ESAs coordinated approach on greenwashing risks
In their respective reports the ESAs reiterate the common high-level understanding of greenwashing as a practice whereby sustainability-related statements, declarations, actions, or communications do not clearly and fairly reflect the underlying sustainability profile of an entity, a financial product, or financial services. This practice may be misleading to consumers, investors, or other market participants. The ESAs stress again that financial market players have a responsibility to provide sustainability information that is fair, clear, and not misleading.
Each ESA provides a stocktake of the current supervisory response to greenwashing risks under their remit and notes that national competent authorities (NCAs) are already taking steps in the area of supervision of sustainability-related claims. In addition, the ESAs provide a forward-looking view of how sustainability-related supervision can be gradually enhanced in coming years.
While the ESAs’ reports focus on the EU’s financial sector, they acknowledge that addressing greenwashing requires a global response, involving close cooperation among financial supervisors and the development of interoperable standards for sustainability disclosures.
ESMA Final Report
The supervision of sustainability-related claims has become a priority for NCAs. NCAs and ESMA are taking steps to better monitor and detect greenwashing and to critically scrutinise sustainability-related claims in various sectors. Several Common Supervisory Actions have already been launched, with a view to ensure effective and consistent supervision. At the same time, NCAs still face constraints on their resources, as well as on their access to expertise and to good quality data.
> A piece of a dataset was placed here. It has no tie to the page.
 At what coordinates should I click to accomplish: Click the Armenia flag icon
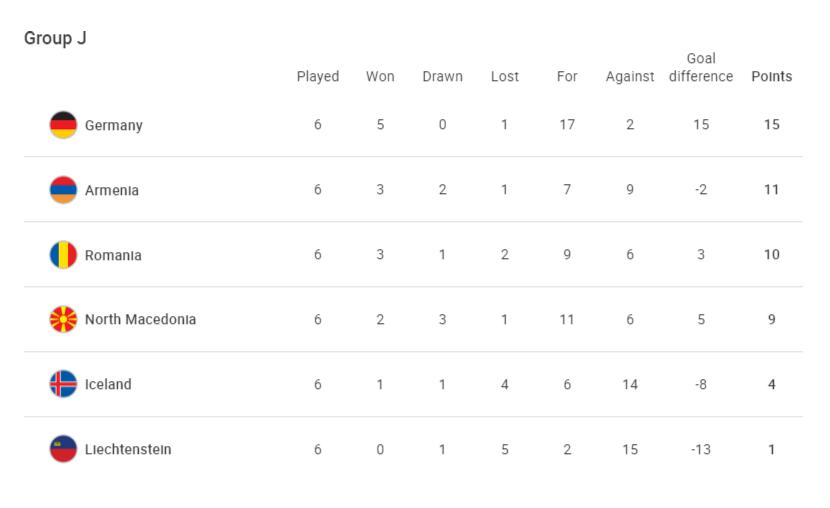(x=64, y=190)
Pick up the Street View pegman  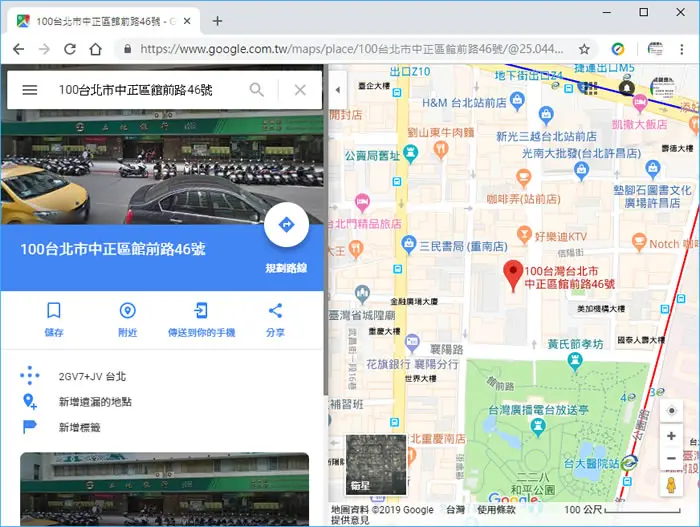coord(671,485)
ESMA Chair, Verena Ross, said:
“Effective and consistent supervision of sustainability-related claims is critical to investor protection and a trustworthy environment for ESG markets. With a risk-based approach in mind, ESMA has promoted EU-level common supervisory actions across the sustainable investment value chain and will continue to foster convergent and effective supervision. We will also continue to support NCAs, to enhance supervisory capacities in this area and invest in the tools needed to address data challenges”.
I would also like to remind all market players of their responsibility to avoid making unsubstantiated sustainability claims and to communicate any sustainability-related information in a manner that is fair, clear and not misleading.”
Building on the progress already accomplished, and with the aim to gradually allow supervisors to reach their full potential in this area, ESMA indicates priority actions in order to enable supervisors to better mitigate greenwashing risks:
NCAs are expected to gradually deepen their critical scrutiny of sustainability-related claims. To achieve this, they are invited to continue increasing human resources and expertise, making investments in supervisory tools such as SupTech solutions and further embed greenwashing risks in their respective supervisory work programmes.
ESMA will continue to support the monitoring of greenwashing risks, the deployment of SupTech tools, and capacity building. In addition, ESMA will prompt Common Supervisory Actions where needed. ESMA may produce additional guidance for market participants and supervisors in high-risk areas of greenwashing.
The European Commission is invited to reinforce NCAs’ and ESMA’s mandates in certain areas, such as for benchmarks, and make sure all NCAs have the powers to promote retail investors’ financial education. Whenever possible, the Commission should ensure the legislative framework supports NCAs’ access to data.